[Stored records]
BEGIN

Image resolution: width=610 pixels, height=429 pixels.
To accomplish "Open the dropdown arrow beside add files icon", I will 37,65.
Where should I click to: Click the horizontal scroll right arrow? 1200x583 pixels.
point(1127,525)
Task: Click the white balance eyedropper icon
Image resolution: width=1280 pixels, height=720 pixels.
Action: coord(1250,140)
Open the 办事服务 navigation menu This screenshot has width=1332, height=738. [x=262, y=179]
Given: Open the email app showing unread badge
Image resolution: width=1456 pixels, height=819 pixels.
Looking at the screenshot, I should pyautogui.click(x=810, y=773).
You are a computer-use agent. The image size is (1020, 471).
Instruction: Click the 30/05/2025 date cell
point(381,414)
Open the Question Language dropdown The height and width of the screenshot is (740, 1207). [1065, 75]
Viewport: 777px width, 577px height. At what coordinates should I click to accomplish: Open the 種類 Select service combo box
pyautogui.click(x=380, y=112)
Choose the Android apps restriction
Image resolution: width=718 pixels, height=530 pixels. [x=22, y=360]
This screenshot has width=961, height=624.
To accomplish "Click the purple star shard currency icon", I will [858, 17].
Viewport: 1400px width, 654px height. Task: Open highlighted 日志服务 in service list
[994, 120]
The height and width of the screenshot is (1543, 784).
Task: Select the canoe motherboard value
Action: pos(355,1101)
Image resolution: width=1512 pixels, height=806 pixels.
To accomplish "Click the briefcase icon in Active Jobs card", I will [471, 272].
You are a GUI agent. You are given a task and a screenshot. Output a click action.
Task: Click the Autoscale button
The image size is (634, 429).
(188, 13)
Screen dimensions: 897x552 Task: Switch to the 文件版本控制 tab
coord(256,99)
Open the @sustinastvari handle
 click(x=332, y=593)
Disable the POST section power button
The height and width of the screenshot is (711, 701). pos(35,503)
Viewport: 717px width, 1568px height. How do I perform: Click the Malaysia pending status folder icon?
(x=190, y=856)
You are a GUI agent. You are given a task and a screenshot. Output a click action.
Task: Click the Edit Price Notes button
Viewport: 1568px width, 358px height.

END

● WHAT THE TASK REQUIRES
Copy the records above, keeping each line identical.

● FINISHED TASK
Image resolution: width=610 pixels, height=429 pixels.
To accomplish "Open the dropdown arrow beside add files icon", I will 37,65.
Where should I click to: Click the horizontal scroll right arrow? 1200x583 pixels.
point(1127,525)
Task: Click the white balance eyedropper icon
Image resolution: width=1280 pixels, height=720 pixels.
Action: coord(1250,140)
Open the 办事服务 navigation menu This screenshot has width=1332, height=738. [x=262, y=179]
Given: Open the email app showing unread badge
Image resolution: width=1456 pixels, height=819 pixels.
Looking at the screenshot, I should pyautogui.click(x=810, y=773).
You are a computer-use agent. The image size is (1020, 471).
Instruction: Click the 30/05/2025 date cell
point(381,414)
Open the Question Language dropdown The height and width of the screenshot is (740, 1207). [1065, 75]
Viewport: 777px width, 577px height. At what coordinates should I click to accomplish: Open the 種類 Select service combo box
pyautogui.click(x=380, y=112)
Choose the Android apps restriction
Image resolution: width=718 pixels, height=530 pixels. [x=22, y=360]
This screenshot has width=961, height=624.
To accomplish "Click the purple star shard currency icon", I will [858, 17].
Viewport: 1400px width, 654px height. Task: Open highlighted 日志服务 in service list
[994, 120]
The height and width of the screenshot is (1543, 784).
Task: Select the canoe motherboard value
Action: pos(355,1101)
Image resolution: width=1512 pixels, height=806 pixels.
To accomplish "Click the briefcase icon in Active Jobs card", I will [471, 272].
You are a GUI agent. You are given a task and a screenshot. Output a click action.
Task: Click the Autoscale button
The image size is (634, 429).
(188, 13)
Screen dimensions: 897x552 Task: Switch to the 文件版本控制 tab
coord(256,99)
Open the @sustinastvari handle
 click(x=332, y=593)
Disable the POST section power button
The height and width of the screenshot is (711, 701). pos(35,503)
Viewport: 717px width, 1568px height. How do I perform: Click the Malaysia pending status folder icon?
(x=190, y=856)
You are a GUI agent. You are given a task and a screenshot. Output a click action.
Task: Click the Edit Price Notes button
Viewport: 1568px width, 358px height.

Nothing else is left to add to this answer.